VLMaterial: Vision-Language Model-Based Camera-Radar Fusion for Physics-Grounded Material Identification

Accurate material recognition is a fundamental capability for intelligent perception systems to interact safely and effectively with the physical world. For instance, distinguishing visually similar objects like glass and plastic cups is critical for safety but challenging for vision-based methods due to specular reflections, transparency, and visual deception. While millimeter-wave (mmWave) radar offers robust material sensing regardless of lighting, existing camera-radar fusion methods are limited to closed-set categories and lack semantic interpretability. In this paper, we introduce VLMaterial, a training-free framework that fuses vision-language models (VLMs) with domain-specific radar knowledge for physics-grounded material identification. First, we propose a dual-pipeline architecture: an optical pipeline uses the segment anything model and VLM for material candidate proposals, while an electromagnetic characterization pipeline extracts the intrinsic dielectric constant from radar signals via an effective peak reflection cell area (PRCA) method and weighted vector synthesis. Second, we employ a context-augmented generation (CAG) strategy to equip the VLM with radar-specific physical knowledge, enabling it to interpret electromagnetic parameters as stable references. Third, an adaptive fusion mechanism is introduced to intelligently integrate outputs from both sensors by resolving cross-modal conflicts based on uncertainty estimation. We evaluated VLMaterial in over 120 real-world experiments involving 41 diverse everyday objects and 4 typical visually deceptive counterfeits across varying environments. Experimental results demonstrate that VLMaterial achieves a recognition accuracy of 96.08%, delivering performance on par with state-of-the-art closed-set benchmarks while eliminating the need for extensive task-specific data collection and training.

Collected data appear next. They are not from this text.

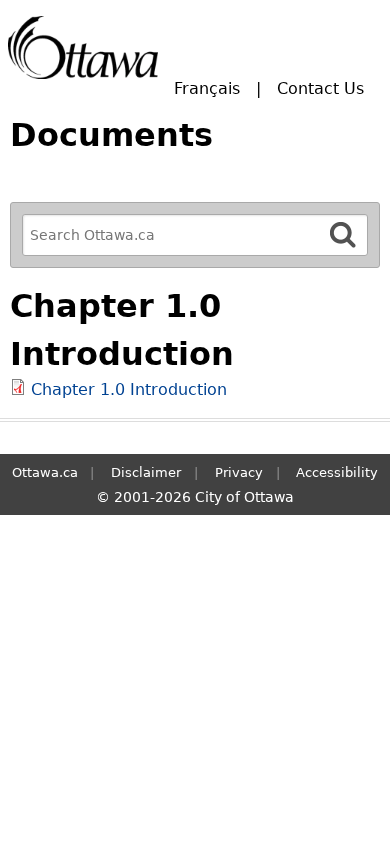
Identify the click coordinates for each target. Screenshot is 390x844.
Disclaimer (146, 472)
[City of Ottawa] (83, 47)
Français (207, 88)
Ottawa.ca (45, 472)
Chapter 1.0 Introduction (129, 389)
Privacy (239, 472)
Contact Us (320, 88)
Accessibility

翻译：精确的材料识别是智能感知系统安全且有效与物理世界交互的基础能力。例如，区分玻璃杯和塑料杯等视觉相似物体对安全性至关重要，但基于视觉的方法因镜面反射、透明度和视觉欺骗而面临挑战。虽然毫米波雷达能不受光照影响地实现稳健的材料感知，但现有的相机-雷达融合方法仅限于封闭集类别，且缺乏语义可解释性。本文提出VLMaterial，一种无需训练的框架，融合视觉语言模型与领域特定雷达知识，实现物理接地的材料识别。首先，我们提出双流水线架构：光学流水线利用分割任意模型和VLM提出材料候选，而电磁表征流水线通过有效峰值反射单元面积法和加权向量合成，从雷达信号中提取固有的介电常数。其次，我们采用上下文增强生成策略，为VLM配备雷达特定物理知识，使其能将电磁参数解释为稳定参考。第三，引入自适应融合机制，基于不确定性估计解决跨模态冲突，智能集成双传感器输出。我们在120余项真实世界实验中评估了VLMaterial，涵盖41种多样日常物体和4种典型视觉欺骗仿制品，实验环境各异。结果表明，VLMaterial识别准确率达96.08%，性能与最先进的封闭集基准持平，同时无需大量任务特定数据采集和训练。